- Opening Delimiter -

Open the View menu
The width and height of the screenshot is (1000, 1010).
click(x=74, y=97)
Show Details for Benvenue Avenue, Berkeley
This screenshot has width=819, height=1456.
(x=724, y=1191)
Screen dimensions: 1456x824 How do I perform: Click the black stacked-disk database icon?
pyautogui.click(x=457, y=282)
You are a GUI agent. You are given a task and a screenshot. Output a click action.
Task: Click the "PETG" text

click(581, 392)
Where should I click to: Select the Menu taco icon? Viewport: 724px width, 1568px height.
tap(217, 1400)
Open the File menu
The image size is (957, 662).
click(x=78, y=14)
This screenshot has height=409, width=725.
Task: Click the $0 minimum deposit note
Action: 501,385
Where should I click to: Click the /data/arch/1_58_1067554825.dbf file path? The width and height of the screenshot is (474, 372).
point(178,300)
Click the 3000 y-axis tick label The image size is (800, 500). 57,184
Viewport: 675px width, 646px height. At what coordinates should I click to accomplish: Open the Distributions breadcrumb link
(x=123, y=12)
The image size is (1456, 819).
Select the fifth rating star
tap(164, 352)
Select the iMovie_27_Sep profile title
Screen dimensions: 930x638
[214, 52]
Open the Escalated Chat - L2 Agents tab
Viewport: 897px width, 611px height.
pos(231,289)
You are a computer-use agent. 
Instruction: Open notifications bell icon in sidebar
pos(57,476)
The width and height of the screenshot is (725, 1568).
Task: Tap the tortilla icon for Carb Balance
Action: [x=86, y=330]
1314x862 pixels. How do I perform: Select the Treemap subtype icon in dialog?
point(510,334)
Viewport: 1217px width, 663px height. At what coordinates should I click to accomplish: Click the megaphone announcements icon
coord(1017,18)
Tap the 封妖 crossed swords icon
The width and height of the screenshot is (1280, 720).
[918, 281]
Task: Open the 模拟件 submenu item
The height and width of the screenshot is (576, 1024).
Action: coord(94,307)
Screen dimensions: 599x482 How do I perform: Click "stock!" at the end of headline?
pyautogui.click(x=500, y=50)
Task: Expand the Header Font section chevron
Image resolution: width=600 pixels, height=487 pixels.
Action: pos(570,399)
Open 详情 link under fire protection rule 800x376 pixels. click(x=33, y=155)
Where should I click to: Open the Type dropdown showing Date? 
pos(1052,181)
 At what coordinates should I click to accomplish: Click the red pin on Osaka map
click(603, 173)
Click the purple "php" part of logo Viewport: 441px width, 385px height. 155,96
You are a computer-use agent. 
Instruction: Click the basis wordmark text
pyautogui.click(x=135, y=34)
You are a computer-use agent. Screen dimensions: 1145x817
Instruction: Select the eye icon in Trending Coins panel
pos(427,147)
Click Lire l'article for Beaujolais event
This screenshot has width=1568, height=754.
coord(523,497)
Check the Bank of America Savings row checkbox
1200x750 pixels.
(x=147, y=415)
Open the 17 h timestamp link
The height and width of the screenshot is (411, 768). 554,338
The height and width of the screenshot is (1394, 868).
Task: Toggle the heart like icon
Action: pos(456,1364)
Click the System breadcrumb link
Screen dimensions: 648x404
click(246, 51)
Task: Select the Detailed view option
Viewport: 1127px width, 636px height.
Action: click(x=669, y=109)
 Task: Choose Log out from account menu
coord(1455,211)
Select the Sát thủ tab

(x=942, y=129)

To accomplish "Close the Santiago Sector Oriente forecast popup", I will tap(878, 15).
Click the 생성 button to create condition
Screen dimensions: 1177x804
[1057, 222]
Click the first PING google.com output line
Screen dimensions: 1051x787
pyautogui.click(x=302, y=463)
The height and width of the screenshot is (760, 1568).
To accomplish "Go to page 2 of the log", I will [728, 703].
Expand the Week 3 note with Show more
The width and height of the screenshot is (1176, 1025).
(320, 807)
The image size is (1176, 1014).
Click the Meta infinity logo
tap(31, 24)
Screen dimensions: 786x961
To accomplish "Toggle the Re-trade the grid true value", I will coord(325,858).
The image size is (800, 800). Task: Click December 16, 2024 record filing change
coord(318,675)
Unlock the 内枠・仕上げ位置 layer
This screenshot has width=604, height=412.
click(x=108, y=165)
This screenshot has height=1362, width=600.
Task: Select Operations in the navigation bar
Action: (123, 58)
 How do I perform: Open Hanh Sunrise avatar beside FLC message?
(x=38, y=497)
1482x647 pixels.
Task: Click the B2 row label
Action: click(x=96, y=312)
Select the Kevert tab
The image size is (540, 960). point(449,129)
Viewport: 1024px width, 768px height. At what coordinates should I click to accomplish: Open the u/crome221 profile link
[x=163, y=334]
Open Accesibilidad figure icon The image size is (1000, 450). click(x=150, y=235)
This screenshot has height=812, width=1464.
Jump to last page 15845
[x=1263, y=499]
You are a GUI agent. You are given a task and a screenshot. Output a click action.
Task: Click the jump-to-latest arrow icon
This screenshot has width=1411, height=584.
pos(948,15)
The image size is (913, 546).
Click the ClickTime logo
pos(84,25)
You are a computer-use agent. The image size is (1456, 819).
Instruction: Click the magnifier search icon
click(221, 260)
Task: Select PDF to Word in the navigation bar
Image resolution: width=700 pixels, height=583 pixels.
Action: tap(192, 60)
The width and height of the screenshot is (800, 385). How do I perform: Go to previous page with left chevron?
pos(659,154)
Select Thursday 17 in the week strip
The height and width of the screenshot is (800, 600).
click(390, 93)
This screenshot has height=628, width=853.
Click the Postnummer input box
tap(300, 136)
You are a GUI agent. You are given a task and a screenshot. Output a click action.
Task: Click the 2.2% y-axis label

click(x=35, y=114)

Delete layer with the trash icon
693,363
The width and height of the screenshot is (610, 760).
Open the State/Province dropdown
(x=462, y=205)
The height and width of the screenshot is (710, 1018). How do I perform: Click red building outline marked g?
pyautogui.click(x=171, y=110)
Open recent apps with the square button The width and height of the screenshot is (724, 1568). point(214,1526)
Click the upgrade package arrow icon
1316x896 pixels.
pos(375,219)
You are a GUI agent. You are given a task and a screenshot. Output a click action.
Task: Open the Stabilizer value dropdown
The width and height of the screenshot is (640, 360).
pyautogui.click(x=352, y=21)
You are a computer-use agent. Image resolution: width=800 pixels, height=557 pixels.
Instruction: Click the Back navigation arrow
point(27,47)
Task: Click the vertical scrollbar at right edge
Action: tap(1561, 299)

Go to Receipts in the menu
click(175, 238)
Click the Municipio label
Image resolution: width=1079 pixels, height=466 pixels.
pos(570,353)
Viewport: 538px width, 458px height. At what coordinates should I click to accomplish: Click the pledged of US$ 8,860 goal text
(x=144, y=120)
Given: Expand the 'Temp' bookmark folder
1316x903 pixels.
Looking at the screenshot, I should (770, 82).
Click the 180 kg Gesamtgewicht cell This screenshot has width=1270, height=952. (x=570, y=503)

- Closing Delimiter -

Task item: Exactly as it appears above, retype the material in full.

Result of this exercise:
Open the View menu
The width and height of the screenshot is (1000, 1010).
click(x=74, y=97)
Show Details for Benvenue Avenue, Berkeley
This screenshot has width=819, height=1456.
(x=724, y=1191)
Screen dimensions: 1456x824 How do I perform: Click the black stacked-disk database icon?
pyautogui.click(x=457, y=282)
You are a GUI agent. You are given a task and a screenshot. Output a click action.
Task: Click the "PETG" text

click(581, 392)
Where should I click to: Select the Menu taco icon? Viewport: 724px width, 1568px height.
tap(217, 1400)
Open the File menu
The image size is (957, 662).
click(x=78, y=14)
This screenshot has height=409, width=725.
Task: Click the $0 minimum deposit note
Action: 501,385
Where should I click to: Click the /data/arch/1_58_1067554825.dbf file path? The width and height of the screenshot is (474, 372).
point(178,300)
Click the 3000 y-axis tick label The image size is (800, 500). 57,184
Viewport: 675px width, 646px height. At what coordinates should I click to accomplish: Open the Distributions breadcrumb link
(x=123, y=12)
The image size is (1456, 819).
Select the fifth rating star
tap(164, 352)
Select the iMovie_27_Sep profile title
Screen dimensions: 930x638
[214, 52]
Open the Escalated Chat - L2 Agents tab
Viewport: 897px width, 611px height.
pos(231,289)
You are a computer-use agent. 
Instruction: Open notifications bell icon in sidebar
pos(57,476)
The width and height of the screenshot is (725, 1568).
Task: Tap the tortilla icon for Carb Balance
Action: [x=86, y=330]
1314x862 pixels. How do I perform: Select the Treemap subtype icon in dialog?
point(510,334)
Viewport: 1217px width, 663px height. At what coordinates should I click to accomplish: Click the megaphone announcements icon
coord(1017,18)
Tap the 封妖 crossed swords icon
The width and height of the screenshot is (1280, 720).
[918, 281]
Task: Open the 模拟件 submenu item
The height and width of the screenshot is (576, 1024).
Action: coord(94,307)
Screen dimensions: 599x482 How do I perform: Click "stock!" at the end of headline?
pyautogui.click(x=500, y=50)
Task: Expand the Header Font section chevron
Image resolution: width=600 pixels, height=487 pixels.
Action: pos(570,399)
Open 详情 link under fire protection rule 800x376 pixels. click(x=33, y=155)
Where should I click to: Open the Type dropdown showing Date? 
pos(1052,181)
 At what coordinates should I click to accomplish: Click the red pin on Osaka map
click(603, 173)
Click the purple "php" part of logo Viewport: 441px width, 385px height. 155,96
You are a computer-use agent. 
Instruction: Click the basis wordmark text
pyautogui.click(x=135, y=34)
You are a computer-use agent. Screen dimensions: 1145x817
Instruction: Select the eye icon in Trending Coins panel
pos(427,147)
Click Lire l'article for Beaujolais event
This screenshot has width=1568, height=754.
coord(523,497)
Check the Bank of America Savings row checkbox
1200x750 pixels.
(x=147, y=415)
Open the 17 h timestamp link
The height and width of the screenshot is (411, 768). 554,338
The height and width of the screenshot is (1394, 868).
Task: Toggle the heart like icon
Action: pos(456,1364)
Click the System breadcrumb link
Screen dimensions: 648x404
click(246, 51)
Task: Select the Detailed view option
Viewport: 1127px width, 636px height.
Action: click(x=669, y=109)
 Task: Choose Log out from account menu
coord(1455,211)
Select the Sát thủ tab

(x=942, y=129)

To accomplish "Close the Santiago Sector Oriente forecast popup", I will tap(878, 15).
Click the 생성 button to create condition
Screen dimensions: 1177x804
[1057, 222]
Click the first PING google.com output line
Screen dimensions: 1051x787
pyautogui.click(x=302, y=463)
The height and width of the screenshot is (760, 1568).
To accomplish "Go to page 2 of the log", I will [728, 703].
Expand the Week 3 note with Show more
The width and height of the screenshot is (1176, 1025).
(320, 807)
The image size is (1176, 1014).
Click the Meta infinity logo
tap(31, 24)
Screen dimensions: 786x961
To accomplish "Toggle the Re-trade the grid true value", I will coord(325,858).
The image size is (800, 800). Task: Click December 16, 2024 record filing change
coord(318,675)
Unlock the 内枠・仕上げ位置 layer
This screenshot has width=604, height=412.
click(x=108, y=165)
This screenshot has height=1362, width=600.
Task: Select Operations in the navigation bar
Action: (123, 58)
 How do I perform: Open Hanh Sunrise avatar beside FLC message?
(x=38, y=497)
1482x647 pixels.
Task: Click the B2 row label
Action: click(x=96, y=312)
Select the Kevert tab
The image size is (540, 960). point(449,129)
Viewport: 1024px width, 768px height. At what coordinates should I click to accomplish: Open the u/crome221 profile link
[x=163, y=334]
Open Accesibilidad figure icon The image size is (1000, 450). click(x=150, y=235)
This screenshot has height=812, width=1464.
Jump to last page 15845
[x=1263, y=499]
You are a GUI agent. You are given a task and a screenshot. Output a click action.
Task: Click the jump-to-latest arrow icon
This screenshot has width=1411, height=584.
pos(948,15)
The image size is (913, 546).
Click the ClickTime logo
pos(84,25)
You are a computer-use agent. The image size is (1456, 819).
Instruction: Click the magnifier search icon
click(221, 260)
Task: Select PDF to Word in the navigation bar
Image resolution: width=700 pixels, height=583 pixels.
Action: tap(192, 60)
The width and height of the screenshot is (800, 385). How do I perform: Go to previous page with left chevron?
pos(659,154)
Select Thursday 17 in the week strip
The height and width of the screenshot is (800, 600).
click(390, 93)
This screenshot has height=628, width=853.
Click the Postnummer input box
tap(300, 136)
You are a GUI agent. You are given a task and a screenshot. Output a click action.
Task: Click the 2.2% y-axis label

click(x=35, y=114)

Delete layer with the trash icon
693,363
The width and height of the screenshot is (610, 760).
Open the State/Province dropdown
(x=462, y=205)
The height and width of the screenshot is (710, 1018). How do I perform: Click red building outline marked g?
pyautogui.click(x=171, y=110)
Open recent apps with the square button The width and height of the screenshot is (724, 1568). point(214,1526)
Click the upgrade package arrow icon
1316x896 pixels.
pos(375,219)
You are a GUI agent. You are given a task and a screenshot. Output a click action.
Task: Open the Stabilizer value dropdown
The width and height of the screenshot is (640, 360).
pyautogui.click(x=352, y=21)
You are a computer-use agent. Image resolution: width=800 pixels, height=557 pixels.
Instruction: Click the Back navigation arrow
point(27,47)
Task: Click the vertical scrollbar at right edge
Action: tap(1561, 299)

Go to Receipts in the menu
click(175, 238)
Click the Municipio label
Image resolution: width=1079 pixels, height=466 pixels.
pos(570,353)
Viewport: 538px width, 458px height. At what coordinates should I click to accomplish: Click the pledged of US$ 8,860 goal text
(x=144, y=120)
Given: Expand the 'Temp' bookmark folder
1316x903 pixels.
Looking at the screenshot, I should (770, 82).
Click the 180 kg Gesamtgewicht cell This screenshot has width=1270, height=952. (x=570, y=503)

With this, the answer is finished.